Bands or performers I would have liked to have seen in an ideal world but missed due to clashes / rearranged running orders / the elements / my own sheer laziness or stupidity: Foals, Seasick Steve, Let's Buy Happiness, Editors, Midlake, The Dead Weather, Os Mutantes, Band Of Skulls, The Pre New, John Hegley, Jeremy Hardy, Kevin Eldon, Arthur Smith, Ed Byrne

Sunday, October 03, 2010

We ARE Worthy (Farm)!

Frustranticipation (n): the feeling you get when frantically trying to book Glastonbury tickets.
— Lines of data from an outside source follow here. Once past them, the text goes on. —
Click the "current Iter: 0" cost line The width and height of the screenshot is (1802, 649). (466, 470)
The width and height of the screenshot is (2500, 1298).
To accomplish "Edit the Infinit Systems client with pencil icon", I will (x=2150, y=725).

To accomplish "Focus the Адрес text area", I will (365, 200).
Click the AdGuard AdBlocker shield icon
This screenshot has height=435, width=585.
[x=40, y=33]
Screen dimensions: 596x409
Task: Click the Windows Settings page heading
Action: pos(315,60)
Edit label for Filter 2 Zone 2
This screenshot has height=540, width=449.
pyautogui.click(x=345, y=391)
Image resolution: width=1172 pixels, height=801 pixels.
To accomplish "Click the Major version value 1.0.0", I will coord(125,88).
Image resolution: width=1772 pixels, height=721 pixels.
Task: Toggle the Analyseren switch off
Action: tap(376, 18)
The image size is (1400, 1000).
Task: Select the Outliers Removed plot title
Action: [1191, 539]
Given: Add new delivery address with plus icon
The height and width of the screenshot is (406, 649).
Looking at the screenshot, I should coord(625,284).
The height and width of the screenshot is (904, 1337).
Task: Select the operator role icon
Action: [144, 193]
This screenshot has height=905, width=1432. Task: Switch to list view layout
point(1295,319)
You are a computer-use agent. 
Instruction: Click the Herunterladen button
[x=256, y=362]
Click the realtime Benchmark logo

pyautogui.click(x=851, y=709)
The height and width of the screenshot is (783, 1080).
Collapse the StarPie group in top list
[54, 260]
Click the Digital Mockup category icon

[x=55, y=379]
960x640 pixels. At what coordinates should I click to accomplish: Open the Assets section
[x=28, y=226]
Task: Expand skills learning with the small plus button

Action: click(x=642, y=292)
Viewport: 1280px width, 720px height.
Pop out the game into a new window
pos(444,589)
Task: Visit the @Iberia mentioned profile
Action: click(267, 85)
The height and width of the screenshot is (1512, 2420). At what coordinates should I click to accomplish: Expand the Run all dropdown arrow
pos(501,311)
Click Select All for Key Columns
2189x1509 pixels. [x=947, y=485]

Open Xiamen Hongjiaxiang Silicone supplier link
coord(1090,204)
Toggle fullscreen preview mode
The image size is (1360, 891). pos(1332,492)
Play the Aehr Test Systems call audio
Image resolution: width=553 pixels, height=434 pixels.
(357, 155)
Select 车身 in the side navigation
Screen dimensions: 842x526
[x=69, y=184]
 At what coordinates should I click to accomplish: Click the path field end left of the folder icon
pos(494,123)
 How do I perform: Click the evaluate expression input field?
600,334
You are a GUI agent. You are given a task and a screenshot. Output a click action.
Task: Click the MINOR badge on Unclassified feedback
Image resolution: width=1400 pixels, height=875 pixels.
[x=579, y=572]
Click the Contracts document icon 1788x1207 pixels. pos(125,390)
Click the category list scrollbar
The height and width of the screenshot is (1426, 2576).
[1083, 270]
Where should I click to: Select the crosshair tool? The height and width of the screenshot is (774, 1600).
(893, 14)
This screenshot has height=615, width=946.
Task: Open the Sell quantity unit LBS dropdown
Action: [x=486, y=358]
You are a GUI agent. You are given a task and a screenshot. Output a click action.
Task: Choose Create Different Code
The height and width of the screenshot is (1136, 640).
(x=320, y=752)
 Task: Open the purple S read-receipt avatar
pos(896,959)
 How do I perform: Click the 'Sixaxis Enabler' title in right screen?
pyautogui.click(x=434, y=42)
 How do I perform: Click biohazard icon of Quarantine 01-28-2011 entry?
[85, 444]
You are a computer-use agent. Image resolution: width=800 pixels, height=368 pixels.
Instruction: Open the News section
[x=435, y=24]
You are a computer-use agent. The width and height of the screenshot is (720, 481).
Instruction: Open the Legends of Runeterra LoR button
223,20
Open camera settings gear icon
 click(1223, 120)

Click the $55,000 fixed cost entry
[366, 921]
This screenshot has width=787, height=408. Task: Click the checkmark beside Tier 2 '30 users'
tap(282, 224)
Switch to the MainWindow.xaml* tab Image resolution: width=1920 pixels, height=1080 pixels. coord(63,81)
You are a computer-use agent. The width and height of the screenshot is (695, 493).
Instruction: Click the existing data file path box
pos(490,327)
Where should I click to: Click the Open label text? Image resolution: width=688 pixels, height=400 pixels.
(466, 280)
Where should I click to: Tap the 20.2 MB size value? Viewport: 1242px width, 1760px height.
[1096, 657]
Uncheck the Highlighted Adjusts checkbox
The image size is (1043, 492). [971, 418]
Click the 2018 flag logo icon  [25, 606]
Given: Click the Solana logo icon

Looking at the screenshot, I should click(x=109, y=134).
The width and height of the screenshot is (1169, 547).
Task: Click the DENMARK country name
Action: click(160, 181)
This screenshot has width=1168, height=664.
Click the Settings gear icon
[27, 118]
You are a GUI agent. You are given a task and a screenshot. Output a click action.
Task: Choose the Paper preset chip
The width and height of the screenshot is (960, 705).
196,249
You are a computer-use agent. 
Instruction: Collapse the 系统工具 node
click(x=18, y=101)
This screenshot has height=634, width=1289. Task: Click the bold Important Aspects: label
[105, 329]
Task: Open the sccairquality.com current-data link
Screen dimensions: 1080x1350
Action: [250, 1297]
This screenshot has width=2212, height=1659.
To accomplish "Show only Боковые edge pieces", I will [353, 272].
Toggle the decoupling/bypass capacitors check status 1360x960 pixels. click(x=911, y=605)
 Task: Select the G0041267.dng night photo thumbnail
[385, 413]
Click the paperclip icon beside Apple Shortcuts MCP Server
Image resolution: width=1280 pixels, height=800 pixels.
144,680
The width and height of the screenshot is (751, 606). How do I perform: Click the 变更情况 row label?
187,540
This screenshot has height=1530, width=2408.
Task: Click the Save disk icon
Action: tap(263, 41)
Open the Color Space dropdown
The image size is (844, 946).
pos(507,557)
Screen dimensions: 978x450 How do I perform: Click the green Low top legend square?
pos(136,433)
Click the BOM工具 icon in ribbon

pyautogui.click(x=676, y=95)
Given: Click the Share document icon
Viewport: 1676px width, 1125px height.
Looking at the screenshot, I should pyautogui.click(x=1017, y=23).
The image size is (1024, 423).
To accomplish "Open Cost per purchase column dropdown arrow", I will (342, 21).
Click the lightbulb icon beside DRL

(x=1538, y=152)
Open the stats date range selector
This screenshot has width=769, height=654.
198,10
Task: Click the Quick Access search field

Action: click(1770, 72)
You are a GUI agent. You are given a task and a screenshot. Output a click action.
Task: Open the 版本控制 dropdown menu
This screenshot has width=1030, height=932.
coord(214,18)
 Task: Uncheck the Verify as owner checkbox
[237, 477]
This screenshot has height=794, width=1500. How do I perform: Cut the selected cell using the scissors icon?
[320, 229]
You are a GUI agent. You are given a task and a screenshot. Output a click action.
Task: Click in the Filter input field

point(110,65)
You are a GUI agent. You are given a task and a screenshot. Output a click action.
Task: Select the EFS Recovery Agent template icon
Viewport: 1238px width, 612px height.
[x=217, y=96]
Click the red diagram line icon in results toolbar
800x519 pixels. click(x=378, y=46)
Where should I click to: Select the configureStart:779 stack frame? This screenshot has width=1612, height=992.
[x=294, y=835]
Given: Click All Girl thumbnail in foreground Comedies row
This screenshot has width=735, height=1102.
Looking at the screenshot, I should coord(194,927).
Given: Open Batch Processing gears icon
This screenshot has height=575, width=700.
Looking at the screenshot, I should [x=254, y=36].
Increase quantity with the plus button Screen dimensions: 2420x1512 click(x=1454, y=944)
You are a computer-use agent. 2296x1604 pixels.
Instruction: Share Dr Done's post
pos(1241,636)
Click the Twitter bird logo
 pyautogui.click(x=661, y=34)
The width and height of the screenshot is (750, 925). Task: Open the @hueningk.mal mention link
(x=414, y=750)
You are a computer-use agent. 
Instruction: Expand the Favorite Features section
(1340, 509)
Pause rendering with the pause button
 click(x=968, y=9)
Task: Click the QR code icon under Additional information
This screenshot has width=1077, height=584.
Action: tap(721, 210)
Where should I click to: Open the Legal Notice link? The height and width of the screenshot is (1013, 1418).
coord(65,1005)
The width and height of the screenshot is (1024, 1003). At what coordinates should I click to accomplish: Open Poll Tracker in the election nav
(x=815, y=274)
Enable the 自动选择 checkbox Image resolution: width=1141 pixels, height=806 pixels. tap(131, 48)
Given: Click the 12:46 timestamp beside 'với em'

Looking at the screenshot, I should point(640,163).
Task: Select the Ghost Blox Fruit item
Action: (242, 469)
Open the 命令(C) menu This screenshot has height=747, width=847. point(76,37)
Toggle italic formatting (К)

So, yes, embarrassingly it's come to pass - I'm in possession of a virtual ticket for the 2011 festival before the SWSL diary of this year's shebang is anywhere near complete. I'm hanging my head in shame - though obviously the fact that I'll be going back to Pilton again next June is some consolation.

The booking process seemed a little more fraught this morning than in recent years, but we finally secured our tickets around 11.30am, with them selling out in record time just after 1pm.

Not everyone who wanted a ticket could be successful, of course - so spare a thought for (for instance) the poor gals at Red magazine, who took time out of their busy schedule cooing over Kate Moss and breathlessly informing the world they sat "next to Giselle at tea time" to try and get tickets for "Team Red". Something smells fishy, though: "They say they're sold out but on sale again in March... marketing ploy?" Er, no, that'd be when any tickets not paid for in full are released... Clearly Worthy Farm is going to be a poorer place without them.
Great apes

On the subject of Britpop (see below), has anyone else noticed that Damon Albarn and Gorillaz have been recruited to endorse the Times' website? I wonder if Albarn's got confused and thought he was working with Murdoc rather than for Murdoch?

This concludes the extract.